In relazione alla questione sull’identità dei popoli si aggancia la vicenda relativa alla cittadinanza e al modello di acquisizione della stessa. Sono evidenti (tranne ai fanatici delle ideologie moderne) quali sarebbero gli effetti legati all’adozione dello ius soli. In pochi anni milioni di persone acquisterebbero in modo praticamente automatico la cittadinanza di un Paese, quello italiano, che statisticamente ha palesi e gravissimi problemi di denatalità, con una crescita demografica oramai da anni in negativo. In un’economia che annaspa, a fronte del progressivo calare dei redditi si manifesta il bisogno che cali di conseguenza il costo del lavoro. Pertanto, un simile aumento della popolazione non risponde ad altro che all’esigenza di recuperare nuovi schiavi da impiegare come manodopera a basso costo. Emergono, dunque, con forza le ragioni e gli interessi economici sottesi alla proposta dello ius soli, senza i cui esiti ed effetti l’economia italiana e quella europea in deflazione non potrebbero reggere.

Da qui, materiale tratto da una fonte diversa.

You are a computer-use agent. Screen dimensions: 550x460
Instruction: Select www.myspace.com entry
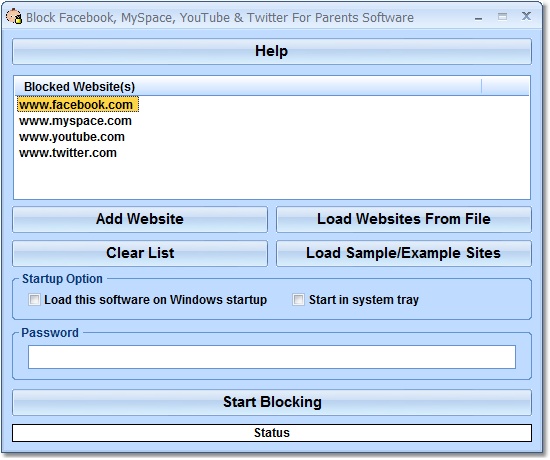tap(75, 121)
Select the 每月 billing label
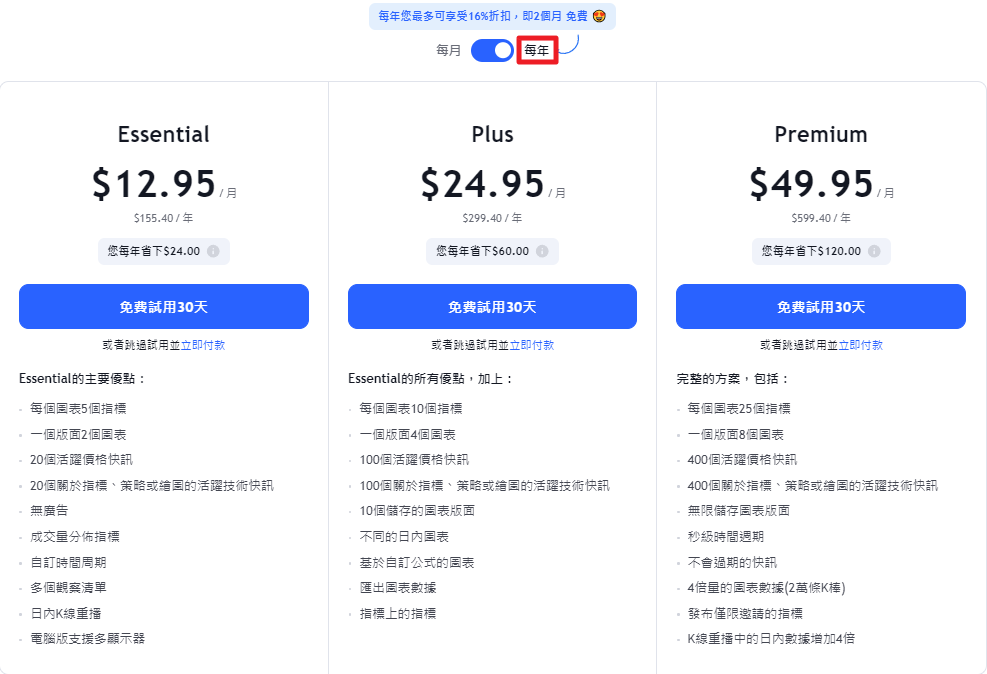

Si badi, questi interessi non sono affatto casuali e autonomi ma rispondono con precisione e ideologicamente al pensiero soggettivista della modernità, giunto al suo stadio finale e più crudele.  Lo smantellamento delle identità culturali e legate al territorio vanno di pari passo con lo smantellamento degli altri tipi di identità dell’uomo per cui esso divenuto individuo, atomo della società, non comprende più il concetto di famiglia, nucleo essenziale della società e prima tappa dei rapporti tra uomini, in cui l’uomo nasce e cresce non per sua volontà o capriccio ma per “natura”. Ambiente in cui e per mezzo del quale la cultura di una comunità viene trasmessa di generazione in generazione, di padre in figlio, e che costituisce quel “patrimonio” (pater – munus) che è dovere e dono del padre verso il figlio.

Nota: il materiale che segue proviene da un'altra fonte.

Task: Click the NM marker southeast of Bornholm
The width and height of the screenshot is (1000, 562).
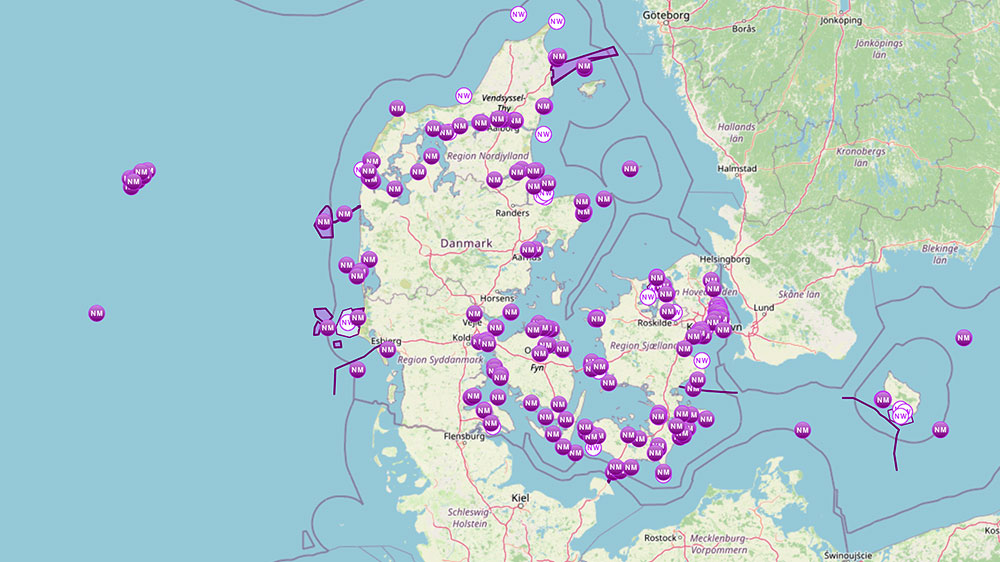Action: pos(939,430)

L’eliminazione delle identità culturali fa dunque il gioco del Capitale, dal momento che tutto vuole meno che la tutela e l’interesse del popolo italiano, come anche dei poveri disperati che ogni giorno approdano sulle nostre coste. Tuttavia lo stesso concetto di nazione italiana non è altro che una reductio ad unum che semplifica barbaramente la storia dei nostri territori e le relazioni che nei secoli si sono avute con altri popoli.

Il problema non è allora nemmeno tanto lo ius soli in sé – che lo scrivente sarebbe anche disposto ad accettare in combinato a uno ius culturae – ma è l’assenza di una valida strategia d’integrazione dello straniero, che non va tuttavia scambiata né con una violenta annessione irrispettosa della cultura altrui, tantomeno con un’accoglienza indiscriminata e permissivista.

Questa credo sia la questione fondamentale, essenziale per affrontare una realtà problematica come quella dell’immigrazione di massa. Ovviamente allo stesso tempo adottare per ragioni ideologiche lo ius soli, privo di qualsiasi condizione e temperamento, rischia di produrre seri pericoli nell’ambito della pubblica sicurezza interna di un Paese che da soli bastano a giustificare un suo netto rifiuto, magari in vista di una discussione sul tema maggiormente ponderata, in merito altresì a misure collaterali da affiancare a una complessiva strategia di integrazione che sia in  grado di preservare l’identità di chi accoglie, come quella di chi viene accolto.